And when Ballinger came to the drawing board for the Undergraduate Teaching Laboratories at Johns Hopkins, strict sustainability objectives were set to follow: storm management (return site to pre-development water runoff profile); create a healthy and pleasant environment; and create sustainable design standards and strategies for future science building construction and renovation (LEED Silver or better).

“I give Johns Hopkins a lot of credit as they pushed sustainability forward,” says Bradford Crowley, Senior Associate, Ballinger. “Our firm has been a leader in designing and implementing high-performing technologies in lab buildings. Some clients are hesitant to implement certain technologies, such as chilled beams due to cost or operation issues, but Johns Hopkins wanted to do the right thing and was willing to invest in systems that provide long term payback.”   

In the case of Johns Hopkins they were on board with building what they deemed as the most sustainable lab they could build. They wanted to make a standout building. And this made it easy for Ballinger to follow their goals and achieve them.

“We designed what we believe to be the most efficient HVAC system,” says Crowley. The system, designed holistically, incorporates neutral temperature air with energy recovery, chilled beams, daylight sensors, occupancy sensors, high-performance fume hoods, process chilled water, a network vacuum system and perimeter radiation. As an added bonus, they also incorporated a rain garden.
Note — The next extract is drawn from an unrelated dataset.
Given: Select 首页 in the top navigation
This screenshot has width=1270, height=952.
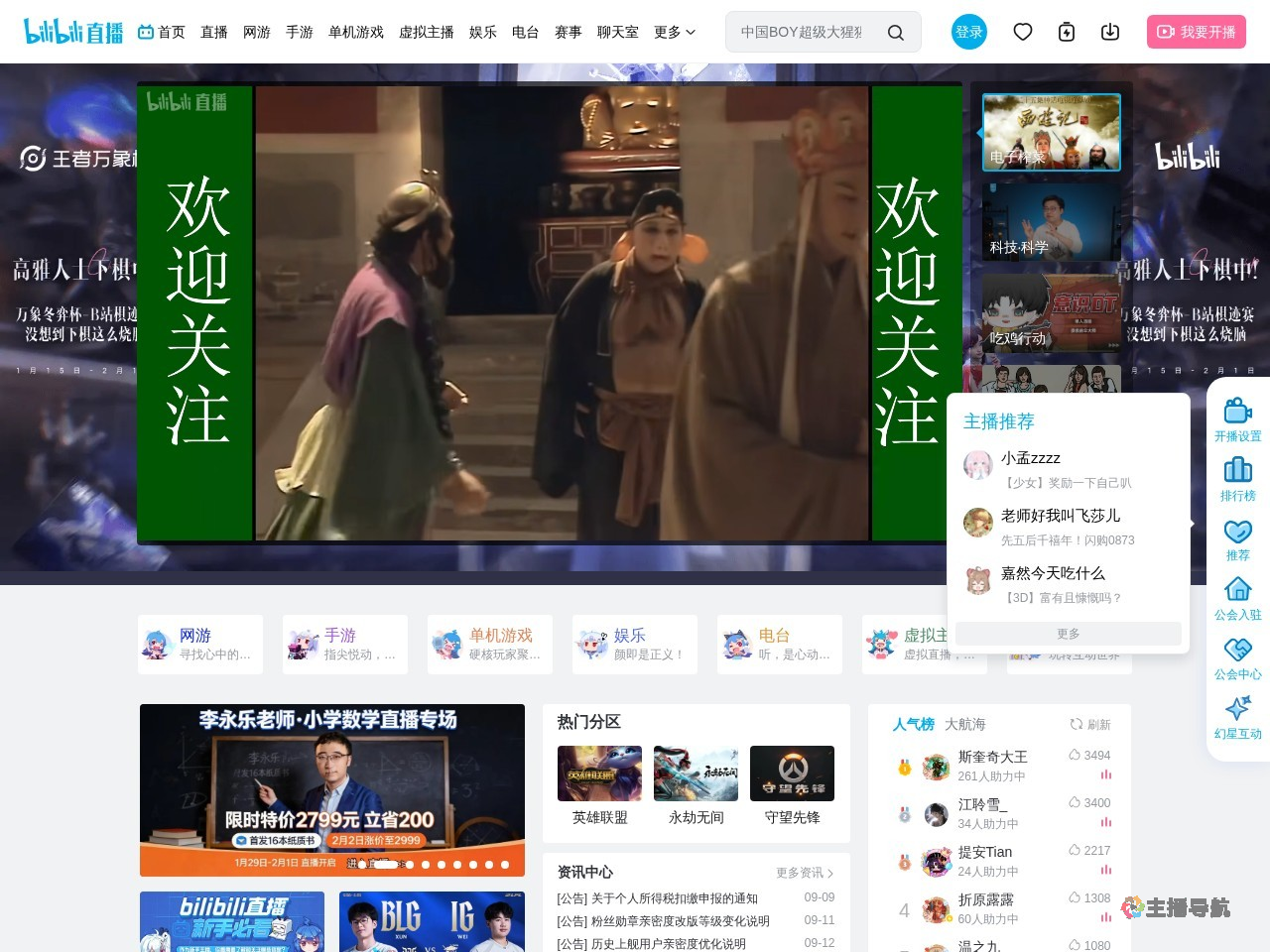Looking at the screenshot, I should click(170, 32).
“Johns Hopkins, like many other universities, requires that building sites be restored to pre-development storm runoff conditions,” says Crowley. “So Ballinger implemented a rain garden system.”   The rain garden was created there to catch all the runoff from the roof. The rain garden not only looks great in its siting, providing a connection between the undergraduate building and the adjacent north forest, but it also performs well.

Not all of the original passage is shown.